WHAT YOU SHOULD DO: Taking each line of the records in turn, count those containing "computer" and report only the number.

[Excerpts from a dataset]
□ □ □ □ □ □ □

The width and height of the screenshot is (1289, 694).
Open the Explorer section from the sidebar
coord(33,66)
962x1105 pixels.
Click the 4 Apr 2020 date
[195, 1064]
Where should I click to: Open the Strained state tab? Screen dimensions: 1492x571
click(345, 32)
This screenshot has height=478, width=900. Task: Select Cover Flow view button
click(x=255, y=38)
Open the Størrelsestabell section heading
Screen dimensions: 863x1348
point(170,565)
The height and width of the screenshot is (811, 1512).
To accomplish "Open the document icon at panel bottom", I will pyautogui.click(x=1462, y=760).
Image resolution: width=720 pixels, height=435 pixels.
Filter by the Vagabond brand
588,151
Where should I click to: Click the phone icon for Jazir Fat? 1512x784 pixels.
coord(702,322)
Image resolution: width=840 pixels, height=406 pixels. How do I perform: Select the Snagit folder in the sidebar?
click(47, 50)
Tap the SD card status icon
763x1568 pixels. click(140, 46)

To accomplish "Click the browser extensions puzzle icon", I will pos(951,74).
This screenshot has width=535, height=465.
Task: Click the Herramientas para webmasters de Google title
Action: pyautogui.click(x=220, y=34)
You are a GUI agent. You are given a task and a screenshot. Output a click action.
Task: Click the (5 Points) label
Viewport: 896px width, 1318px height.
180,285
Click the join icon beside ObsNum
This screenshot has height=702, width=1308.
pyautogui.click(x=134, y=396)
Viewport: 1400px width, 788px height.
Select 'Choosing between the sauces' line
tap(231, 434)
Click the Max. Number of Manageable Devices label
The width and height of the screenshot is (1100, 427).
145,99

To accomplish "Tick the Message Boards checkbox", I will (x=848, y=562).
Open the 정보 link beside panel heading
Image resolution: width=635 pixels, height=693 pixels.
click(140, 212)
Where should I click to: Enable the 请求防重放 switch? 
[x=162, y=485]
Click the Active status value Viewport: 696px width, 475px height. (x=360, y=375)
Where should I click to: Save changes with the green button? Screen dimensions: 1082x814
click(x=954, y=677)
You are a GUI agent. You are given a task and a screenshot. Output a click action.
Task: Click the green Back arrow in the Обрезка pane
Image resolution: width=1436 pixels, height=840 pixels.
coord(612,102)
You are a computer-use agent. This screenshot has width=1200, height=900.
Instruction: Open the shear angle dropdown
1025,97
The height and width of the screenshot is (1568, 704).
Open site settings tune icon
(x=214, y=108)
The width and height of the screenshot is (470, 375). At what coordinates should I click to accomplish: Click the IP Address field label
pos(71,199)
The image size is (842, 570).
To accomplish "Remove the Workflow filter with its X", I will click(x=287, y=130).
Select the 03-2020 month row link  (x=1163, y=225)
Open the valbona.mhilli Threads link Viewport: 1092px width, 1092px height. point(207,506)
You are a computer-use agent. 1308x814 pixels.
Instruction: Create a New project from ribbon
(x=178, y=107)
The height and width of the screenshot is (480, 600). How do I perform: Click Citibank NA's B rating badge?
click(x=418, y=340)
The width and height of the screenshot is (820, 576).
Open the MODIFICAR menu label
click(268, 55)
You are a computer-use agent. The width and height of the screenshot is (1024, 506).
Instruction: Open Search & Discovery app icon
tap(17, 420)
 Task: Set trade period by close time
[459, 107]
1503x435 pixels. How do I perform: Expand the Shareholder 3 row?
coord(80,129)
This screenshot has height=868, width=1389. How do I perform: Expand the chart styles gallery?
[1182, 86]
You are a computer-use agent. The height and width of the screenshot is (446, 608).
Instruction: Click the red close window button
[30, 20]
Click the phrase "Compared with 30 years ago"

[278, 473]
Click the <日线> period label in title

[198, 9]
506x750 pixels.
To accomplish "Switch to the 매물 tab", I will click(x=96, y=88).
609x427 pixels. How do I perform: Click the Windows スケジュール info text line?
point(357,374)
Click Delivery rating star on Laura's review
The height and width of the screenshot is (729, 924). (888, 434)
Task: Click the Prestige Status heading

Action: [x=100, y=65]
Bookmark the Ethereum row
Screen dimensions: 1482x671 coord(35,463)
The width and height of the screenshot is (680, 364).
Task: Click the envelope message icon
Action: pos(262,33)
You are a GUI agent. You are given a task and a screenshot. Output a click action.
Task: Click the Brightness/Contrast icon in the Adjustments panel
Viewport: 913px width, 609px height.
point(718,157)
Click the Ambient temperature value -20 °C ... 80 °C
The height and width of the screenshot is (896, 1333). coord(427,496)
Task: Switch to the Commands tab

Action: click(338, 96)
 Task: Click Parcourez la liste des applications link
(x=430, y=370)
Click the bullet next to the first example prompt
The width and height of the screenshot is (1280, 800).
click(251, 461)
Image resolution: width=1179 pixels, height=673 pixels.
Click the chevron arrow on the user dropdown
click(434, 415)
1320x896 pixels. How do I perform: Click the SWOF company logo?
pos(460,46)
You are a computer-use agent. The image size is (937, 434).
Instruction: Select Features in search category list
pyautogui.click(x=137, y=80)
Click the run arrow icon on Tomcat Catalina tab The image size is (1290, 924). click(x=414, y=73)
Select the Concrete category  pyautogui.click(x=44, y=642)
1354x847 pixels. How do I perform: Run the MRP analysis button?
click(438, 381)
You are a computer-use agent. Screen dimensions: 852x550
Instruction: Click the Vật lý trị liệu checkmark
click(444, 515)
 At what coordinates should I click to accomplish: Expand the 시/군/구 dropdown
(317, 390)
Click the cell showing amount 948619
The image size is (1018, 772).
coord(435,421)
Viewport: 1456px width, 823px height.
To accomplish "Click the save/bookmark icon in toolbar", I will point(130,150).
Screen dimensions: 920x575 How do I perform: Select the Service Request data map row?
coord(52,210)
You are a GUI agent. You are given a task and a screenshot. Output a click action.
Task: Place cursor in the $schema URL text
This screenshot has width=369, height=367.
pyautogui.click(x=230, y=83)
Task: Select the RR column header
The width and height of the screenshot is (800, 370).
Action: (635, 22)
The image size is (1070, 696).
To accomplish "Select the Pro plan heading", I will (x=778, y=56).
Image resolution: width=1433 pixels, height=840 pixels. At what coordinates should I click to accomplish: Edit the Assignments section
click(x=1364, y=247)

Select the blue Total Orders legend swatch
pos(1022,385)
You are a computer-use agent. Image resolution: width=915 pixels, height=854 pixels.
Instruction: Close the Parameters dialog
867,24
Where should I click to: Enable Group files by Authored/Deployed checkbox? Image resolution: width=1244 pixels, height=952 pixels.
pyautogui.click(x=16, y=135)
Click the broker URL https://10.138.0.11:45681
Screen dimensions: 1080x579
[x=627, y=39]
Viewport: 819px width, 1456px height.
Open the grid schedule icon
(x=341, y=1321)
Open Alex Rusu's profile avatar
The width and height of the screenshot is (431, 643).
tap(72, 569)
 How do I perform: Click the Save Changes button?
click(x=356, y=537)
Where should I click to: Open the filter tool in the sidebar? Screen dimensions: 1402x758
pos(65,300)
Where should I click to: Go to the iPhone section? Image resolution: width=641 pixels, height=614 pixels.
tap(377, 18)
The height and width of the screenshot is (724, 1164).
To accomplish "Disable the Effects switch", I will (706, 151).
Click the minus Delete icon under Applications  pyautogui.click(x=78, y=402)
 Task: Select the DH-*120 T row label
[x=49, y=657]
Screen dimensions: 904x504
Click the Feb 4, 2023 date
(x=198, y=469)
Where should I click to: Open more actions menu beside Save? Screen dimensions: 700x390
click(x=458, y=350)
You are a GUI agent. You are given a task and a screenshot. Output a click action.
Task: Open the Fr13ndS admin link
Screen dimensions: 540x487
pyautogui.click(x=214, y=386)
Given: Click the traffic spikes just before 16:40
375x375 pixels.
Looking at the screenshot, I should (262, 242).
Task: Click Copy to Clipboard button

□ □ □ □ □ □ □

WRITTEN ANSWER: 7